● **Page**
__________
Theologian Matthew Fox introduces the life and teachings of German mystic Meister Eckhart:
Of all the mystics of the West, it is difficult to find anyone who more profoundly articulates the journey we make into the divine and out in the world again than Meister Eckhart. His is a spirituality of passion and compassion. Eckhart, a Dominican friar and preacher, lived from 1260 to 1329…. He teaches that spiritual awakening is to lead to justice-making and compassion in the world. He practiced what he preached…. Two examples of this are his support of the Beguine movement which was the women’s movement of the fourteenth century. And another is his support of the peasants. Indeed, half his sermons were preached in the peasant dialect of his day, and at his trial he was accused of “confusing the simple people” by telling them that they were all “aristocrats,” or “royal persons.”
__________
● **Data shown**
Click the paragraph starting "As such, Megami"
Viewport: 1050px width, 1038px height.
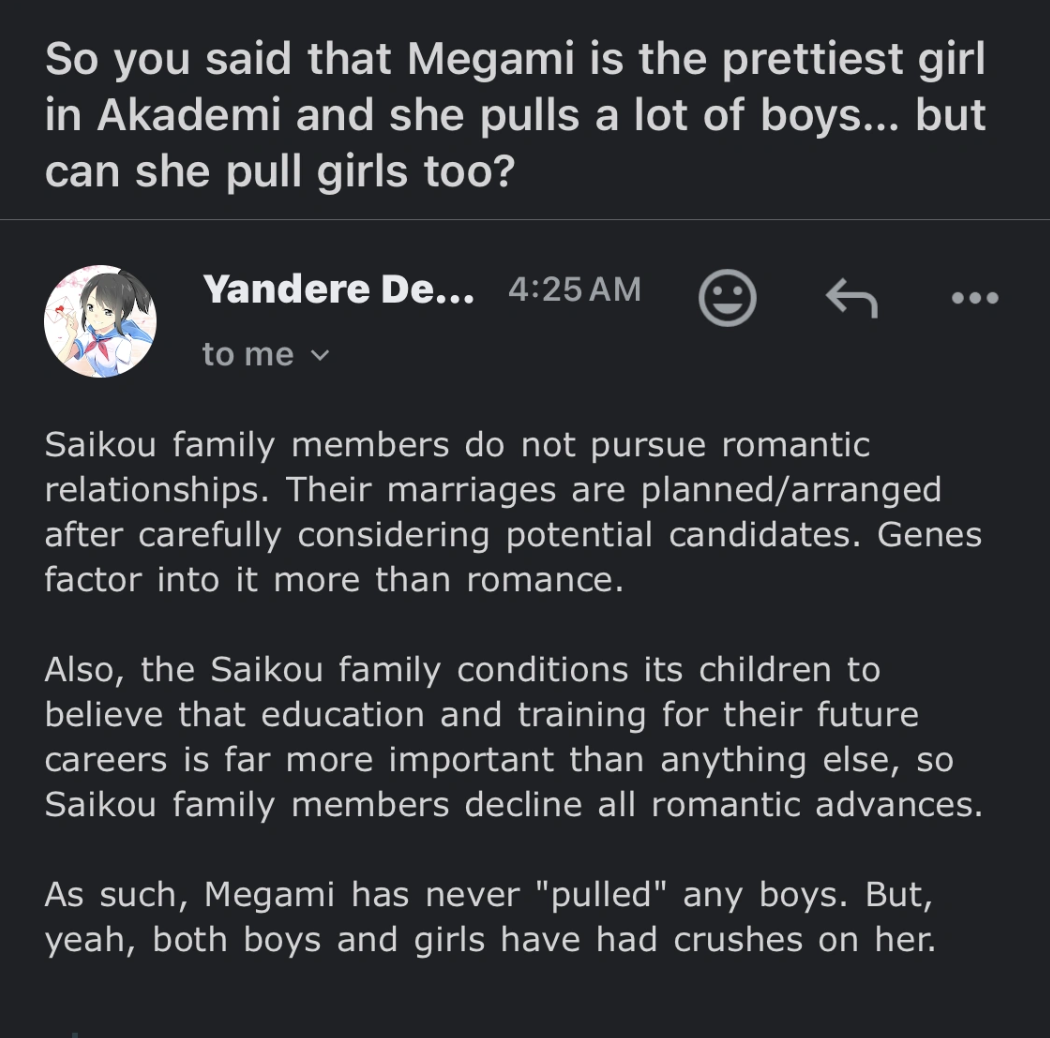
__________
● **Set exercise 1**
Condense the paragraph in the Meister Eckhart passage that begins "Of all the mystics of the West" into a short bulleted list that keeps its main facts.
● **Set exercise 2**
Answer these questions from the Meister Eckhart passage, one line each:
(a) Which theologian introduces Eckhart's life and teachings?
(b) In what years did Eckhart live?
(c) What was he accused of at his trial?
● **Set exercise 3**
Carry the Meister Eckhart passage forward from its final sentence.

● **Task result 1**
- Few Western mystics describe the journey into the divine and back into the world as deeply as Meister Eckhart, whose spirituality joins passion and compassion.
- He was a Dominican friar and preacher who lived from 1260 to 1329.
- He taught that spiritual awakening should lead to justice-making and compassion, and he practiced this himself.
- He supported the Beguine movement, the women's movement of the fourteenth century.
- He supported the peasants, preaching half his sermons in their dialect.
- At his trial he was accused of "confusing the simple people" by telling them they were all "aristocrats," or "royal persons."

● **Task result 2**
(a) Matthew Fox
(b) From 1260 to 1329
(c) Of "confusing the simple people" by telling them they were all "aristocrats," or "royal persons"

● **Task result 3**
But this is precisely the heart of Eckhart’s teaching and the heart of the biblical tradition of creation spirituality: That humans are blessed with divine powers and beauty but also with responsibilities of justice-making and compassion that characterize all royal personhood. How do we get to such deep self-esteem and to such deep acceptance of our responsibility?…. Our awareness is everything; our waking up is everything. We need to move from the superficial or “outer self” to the true self or “inner self.” Who is this inner self? Eckhart answers this question in his treatise “On the Aristocrat,” or “On the Royal Person.”
Fox presents Eckhart’s teaching:
The inner person is the soil in which God has sown the divine likeness and image and in which God sows the good seed, the roots of all wisdom, all skills, all virtues, all goodness—the seed of the divine nature…. This is the good tree of which our Lord says that it always bears good fruit and never evil fruit. For it desires goodness and is inclined toward goodness….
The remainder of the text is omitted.